The aurora borealis show was visible farther south than usual, thanks to a moderate-strength geomagnetic storm caused by the sun.

A dazzling northern lights show lit the skies above Northwestern states and Canadian provinces, according to social media accounts.

Social media reports verified by NBC News showed the lights visible in Minnesota, Alaska, Washington, Alberta, Manitoba and British Columbia.

"Driving home watching the Northern Lights dance and change colour along the way #AuroraBorealis," a Canadian Twitter user wrote.

The aurora borealis show was caused by what the Space Weather Prediction Center, which is part of the National Oceanic and Atmospheric Administration, said was a G2, or moderate, geomagnetic storm.

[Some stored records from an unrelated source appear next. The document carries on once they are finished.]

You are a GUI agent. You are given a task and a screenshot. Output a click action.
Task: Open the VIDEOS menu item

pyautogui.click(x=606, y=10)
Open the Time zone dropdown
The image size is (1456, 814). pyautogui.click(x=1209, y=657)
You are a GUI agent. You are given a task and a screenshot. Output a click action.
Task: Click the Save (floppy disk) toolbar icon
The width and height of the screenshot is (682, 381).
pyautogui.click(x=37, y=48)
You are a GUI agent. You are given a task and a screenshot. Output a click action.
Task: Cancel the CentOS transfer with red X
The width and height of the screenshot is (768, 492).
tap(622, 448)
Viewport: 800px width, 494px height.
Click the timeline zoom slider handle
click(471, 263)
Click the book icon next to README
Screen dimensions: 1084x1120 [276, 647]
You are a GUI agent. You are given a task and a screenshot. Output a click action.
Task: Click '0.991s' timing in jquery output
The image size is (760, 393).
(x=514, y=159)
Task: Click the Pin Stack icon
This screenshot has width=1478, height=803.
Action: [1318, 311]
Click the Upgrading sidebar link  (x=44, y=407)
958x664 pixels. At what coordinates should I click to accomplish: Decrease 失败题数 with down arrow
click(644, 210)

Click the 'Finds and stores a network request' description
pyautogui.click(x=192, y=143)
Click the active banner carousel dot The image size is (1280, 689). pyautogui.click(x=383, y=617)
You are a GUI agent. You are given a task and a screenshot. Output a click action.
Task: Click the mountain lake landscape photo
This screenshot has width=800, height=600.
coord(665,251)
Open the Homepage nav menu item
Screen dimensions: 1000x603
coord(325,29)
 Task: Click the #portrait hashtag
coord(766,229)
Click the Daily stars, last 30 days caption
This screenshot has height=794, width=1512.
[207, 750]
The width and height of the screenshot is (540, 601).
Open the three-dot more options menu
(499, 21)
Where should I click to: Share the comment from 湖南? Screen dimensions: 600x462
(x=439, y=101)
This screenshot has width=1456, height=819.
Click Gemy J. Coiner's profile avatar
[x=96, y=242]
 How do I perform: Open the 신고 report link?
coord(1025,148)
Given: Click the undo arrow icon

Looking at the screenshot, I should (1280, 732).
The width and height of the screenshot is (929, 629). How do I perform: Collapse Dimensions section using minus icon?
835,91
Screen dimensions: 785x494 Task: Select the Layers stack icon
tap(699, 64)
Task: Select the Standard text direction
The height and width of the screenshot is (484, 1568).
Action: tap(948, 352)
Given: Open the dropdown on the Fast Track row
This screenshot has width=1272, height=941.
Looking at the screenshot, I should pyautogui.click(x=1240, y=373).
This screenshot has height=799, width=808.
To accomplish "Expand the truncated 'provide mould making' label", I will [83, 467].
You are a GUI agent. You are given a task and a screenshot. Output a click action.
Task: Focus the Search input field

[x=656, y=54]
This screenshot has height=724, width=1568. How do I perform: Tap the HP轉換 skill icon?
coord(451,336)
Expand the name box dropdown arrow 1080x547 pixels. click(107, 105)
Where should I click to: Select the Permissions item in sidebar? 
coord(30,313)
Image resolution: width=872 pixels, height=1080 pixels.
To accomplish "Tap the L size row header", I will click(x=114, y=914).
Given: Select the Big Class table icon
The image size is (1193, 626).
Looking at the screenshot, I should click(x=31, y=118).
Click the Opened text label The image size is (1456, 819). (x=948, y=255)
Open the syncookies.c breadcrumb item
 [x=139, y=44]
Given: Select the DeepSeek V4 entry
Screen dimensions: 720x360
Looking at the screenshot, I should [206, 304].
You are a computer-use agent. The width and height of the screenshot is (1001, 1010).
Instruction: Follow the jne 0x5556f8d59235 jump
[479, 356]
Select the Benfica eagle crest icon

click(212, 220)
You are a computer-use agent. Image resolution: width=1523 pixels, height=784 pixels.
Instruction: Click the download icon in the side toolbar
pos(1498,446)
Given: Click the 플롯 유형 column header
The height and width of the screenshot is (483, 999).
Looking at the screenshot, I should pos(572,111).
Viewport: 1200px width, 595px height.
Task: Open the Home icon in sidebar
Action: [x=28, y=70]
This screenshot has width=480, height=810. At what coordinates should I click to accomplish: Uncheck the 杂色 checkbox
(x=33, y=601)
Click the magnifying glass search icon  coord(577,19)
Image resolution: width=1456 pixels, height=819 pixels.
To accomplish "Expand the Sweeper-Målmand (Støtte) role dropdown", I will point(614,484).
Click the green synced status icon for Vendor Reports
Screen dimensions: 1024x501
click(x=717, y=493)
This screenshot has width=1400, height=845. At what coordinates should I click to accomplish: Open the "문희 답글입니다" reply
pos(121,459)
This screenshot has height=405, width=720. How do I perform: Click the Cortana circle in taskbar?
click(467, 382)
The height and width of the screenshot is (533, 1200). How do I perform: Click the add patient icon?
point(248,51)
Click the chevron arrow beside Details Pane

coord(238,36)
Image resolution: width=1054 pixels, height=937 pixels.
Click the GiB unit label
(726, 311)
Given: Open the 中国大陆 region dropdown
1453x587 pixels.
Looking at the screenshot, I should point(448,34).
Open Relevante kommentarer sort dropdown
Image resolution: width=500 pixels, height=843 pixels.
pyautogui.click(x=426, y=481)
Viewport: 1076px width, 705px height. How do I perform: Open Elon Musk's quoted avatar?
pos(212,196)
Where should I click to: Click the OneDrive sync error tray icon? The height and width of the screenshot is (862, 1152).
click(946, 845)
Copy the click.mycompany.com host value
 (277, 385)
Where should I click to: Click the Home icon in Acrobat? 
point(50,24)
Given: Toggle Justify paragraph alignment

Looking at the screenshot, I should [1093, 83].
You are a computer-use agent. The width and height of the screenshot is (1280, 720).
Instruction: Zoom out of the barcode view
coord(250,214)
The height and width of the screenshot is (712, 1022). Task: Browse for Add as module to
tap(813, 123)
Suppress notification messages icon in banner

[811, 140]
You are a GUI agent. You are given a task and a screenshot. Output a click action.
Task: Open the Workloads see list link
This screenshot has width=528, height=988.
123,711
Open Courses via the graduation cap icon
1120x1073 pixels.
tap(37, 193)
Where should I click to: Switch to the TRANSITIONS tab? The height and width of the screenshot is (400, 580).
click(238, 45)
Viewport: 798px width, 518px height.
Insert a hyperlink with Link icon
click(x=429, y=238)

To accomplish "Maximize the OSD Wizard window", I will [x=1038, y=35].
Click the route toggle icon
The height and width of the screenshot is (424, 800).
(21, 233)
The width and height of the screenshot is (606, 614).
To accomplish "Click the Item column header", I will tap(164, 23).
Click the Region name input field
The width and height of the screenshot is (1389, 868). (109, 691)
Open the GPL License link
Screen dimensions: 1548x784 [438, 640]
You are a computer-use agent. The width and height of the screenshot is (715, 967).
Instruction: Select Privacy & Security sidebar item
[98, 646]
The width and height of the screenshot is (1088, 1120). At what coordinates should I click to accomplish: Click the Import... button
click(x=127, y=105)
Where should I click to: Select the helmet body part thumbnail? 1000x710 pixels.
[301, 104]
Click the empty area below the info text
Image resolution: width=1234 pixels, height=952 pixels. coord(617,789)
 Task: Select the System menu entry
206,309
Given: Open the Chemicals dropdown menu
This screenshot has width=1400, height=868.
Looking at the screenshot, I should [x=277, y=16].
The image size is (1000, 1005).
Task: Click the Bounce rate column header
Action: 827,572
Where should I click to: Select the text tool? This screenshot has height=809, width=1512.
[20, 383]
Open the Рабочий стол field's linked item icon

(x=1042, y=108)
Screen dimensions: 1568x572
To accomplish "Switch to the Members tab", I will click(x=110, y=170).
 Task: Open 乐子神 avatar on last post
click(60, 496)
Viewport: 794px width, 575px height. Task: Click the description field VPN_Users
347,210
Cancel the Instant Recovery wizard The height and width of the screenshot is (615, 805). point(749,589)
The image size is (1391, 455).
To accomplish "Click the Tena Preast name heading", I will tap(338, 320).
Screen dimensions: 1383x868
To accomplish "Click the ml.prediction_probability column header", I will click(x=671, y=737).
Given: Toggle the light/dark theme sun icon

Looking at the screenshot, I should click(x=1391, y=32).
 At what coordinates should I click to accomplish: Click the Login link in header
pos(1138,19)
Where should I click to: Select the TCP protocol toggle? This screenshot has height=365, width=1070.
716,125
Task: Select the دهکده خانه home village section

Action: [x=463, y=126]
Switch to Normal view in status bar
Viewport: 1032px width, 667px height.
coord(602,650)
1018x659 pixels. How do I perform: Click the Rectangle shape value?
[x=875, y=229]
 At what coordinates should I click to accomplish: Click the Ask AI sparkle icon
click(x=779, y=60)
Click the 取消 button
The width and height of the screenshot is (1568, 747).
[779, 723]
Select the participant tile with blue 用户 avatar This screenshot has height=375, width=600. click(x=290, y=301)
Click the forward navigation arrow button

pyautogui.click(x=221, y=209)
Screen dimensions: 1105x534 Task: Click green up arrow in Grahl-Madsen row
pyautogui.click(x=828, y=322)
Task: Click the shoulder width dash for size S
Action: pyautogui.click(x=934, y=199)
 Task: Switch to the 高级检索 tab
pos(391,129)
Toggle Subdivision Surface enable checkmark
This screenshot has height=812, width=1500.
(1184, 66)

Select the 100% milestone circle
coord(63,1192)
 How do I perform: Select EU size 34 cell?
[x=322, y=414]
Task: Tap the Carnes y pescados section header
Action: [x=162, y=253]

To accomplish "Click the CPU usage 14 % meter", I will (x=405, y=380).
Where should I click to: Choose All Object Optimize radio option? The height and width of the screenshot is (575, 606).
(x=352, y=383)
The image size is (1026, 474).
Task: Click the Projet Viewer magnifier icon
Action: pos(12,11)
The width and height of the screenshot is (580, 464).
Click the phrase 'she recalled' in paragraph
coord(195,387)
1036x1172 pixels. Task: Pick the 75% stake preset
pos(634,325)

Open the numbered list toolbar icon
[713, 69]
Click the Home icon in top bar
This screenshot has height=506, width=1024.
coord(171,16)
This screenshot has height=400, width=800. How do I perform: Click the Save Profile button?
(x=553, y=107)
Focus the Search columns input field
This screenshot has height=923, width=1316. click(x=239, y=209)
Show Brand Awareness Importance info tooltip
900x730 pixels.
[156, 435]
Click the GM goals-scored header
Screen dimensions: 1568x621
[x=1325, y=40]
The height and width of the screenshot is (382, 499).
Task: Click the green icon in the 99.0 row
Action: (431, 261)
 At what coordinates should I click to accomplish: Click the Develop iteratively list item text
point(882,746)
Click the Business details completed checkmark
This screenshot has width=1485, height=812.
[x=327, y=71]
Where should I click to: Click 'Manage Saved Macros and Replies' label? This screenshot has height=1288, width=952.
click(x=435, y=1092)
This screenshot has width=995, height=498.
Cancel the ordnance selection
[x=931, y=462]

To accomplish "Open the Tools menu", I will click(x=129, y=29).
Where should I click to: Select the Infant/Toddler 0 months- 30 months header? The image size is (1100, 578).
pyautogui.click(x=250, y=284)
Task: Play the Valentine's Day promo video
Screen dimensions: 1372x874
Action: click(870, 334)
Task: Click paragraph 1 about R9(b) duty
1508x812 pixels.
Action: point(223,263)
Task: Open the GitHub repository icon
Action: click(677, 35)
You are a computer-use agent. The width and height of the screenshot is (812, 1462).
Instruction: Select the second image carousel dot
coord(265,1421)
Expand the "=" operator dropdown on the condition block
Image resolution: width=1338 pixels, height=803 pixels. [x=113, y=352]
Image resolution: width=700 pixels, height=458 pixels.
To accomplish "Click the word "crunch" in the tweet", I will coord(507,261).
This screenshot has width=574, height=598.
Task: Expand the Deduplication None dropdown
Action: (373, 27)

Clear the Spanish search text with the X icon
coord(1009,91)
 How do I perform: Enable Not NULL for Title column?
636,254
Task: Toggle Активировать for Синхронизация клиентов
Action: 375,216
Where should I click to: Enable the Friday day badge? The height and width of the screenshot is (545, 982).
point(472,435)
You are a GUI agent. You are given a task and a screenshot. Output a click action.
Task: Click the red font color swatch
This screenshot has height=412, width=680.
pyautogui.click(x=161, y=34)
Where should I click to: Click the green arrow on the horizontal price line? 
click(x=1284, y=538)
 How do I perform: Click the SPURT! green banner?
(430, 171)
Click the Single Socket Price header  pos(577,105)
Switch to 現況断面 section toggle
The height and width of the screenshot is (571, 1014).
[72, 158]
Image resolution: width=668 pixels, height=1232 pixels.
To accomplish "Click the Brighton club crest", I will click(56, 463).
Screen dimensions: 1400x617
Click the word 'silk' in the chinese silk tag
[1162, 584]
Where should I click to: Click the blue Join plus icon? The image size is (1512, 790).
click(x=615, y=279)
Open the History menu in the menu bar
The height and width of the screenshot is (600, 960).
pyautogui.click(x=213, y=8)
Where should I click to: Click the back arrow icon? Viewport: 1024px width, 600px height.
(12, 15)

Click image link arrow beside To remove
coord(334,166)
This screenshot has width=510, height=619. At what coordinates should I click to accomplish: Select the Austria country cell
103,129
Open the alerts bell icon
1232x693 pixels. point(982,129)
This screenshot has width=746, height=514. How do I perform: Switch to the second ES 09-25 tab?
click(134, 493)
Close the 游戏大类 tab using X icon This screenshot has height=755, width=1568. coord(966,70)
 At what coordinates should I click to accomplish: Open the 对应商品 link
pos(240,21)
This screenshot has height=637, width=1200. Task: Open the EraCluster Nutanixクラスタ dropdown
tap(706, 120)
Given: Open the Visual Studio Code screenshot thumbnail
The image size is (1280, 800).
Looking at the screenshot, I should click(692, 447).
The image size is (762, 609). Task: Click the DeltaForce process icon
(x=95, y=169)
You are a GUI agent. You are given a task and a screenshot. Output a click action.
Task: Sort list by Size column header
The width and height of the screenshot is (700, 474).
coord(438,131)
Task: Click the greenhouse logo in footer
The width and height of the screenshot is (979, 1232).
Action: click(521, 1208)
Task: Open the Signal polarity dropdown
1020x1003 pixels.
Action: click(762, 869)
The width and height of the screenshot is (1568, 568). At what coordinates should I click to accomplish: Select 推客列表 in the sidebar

A G2 storm caused by a solar flare, or coronal mass ejection, can cause problems on Earth: Power systems at high latitudes can experience fluctuations, voltage alarms and transformer damage, and spacecraft may need to correct their orbits.

Twitter user @LachDonna posted photos of green bands dazzling in a nighttime field in Canada.

G2 storms cause aurora borealis shows as far south as New York and Washington state, according to NOAA.

Recent research into the aurora borealis suggests that the solar-charged light show may even produce faint clapping sounds, NBC News reported.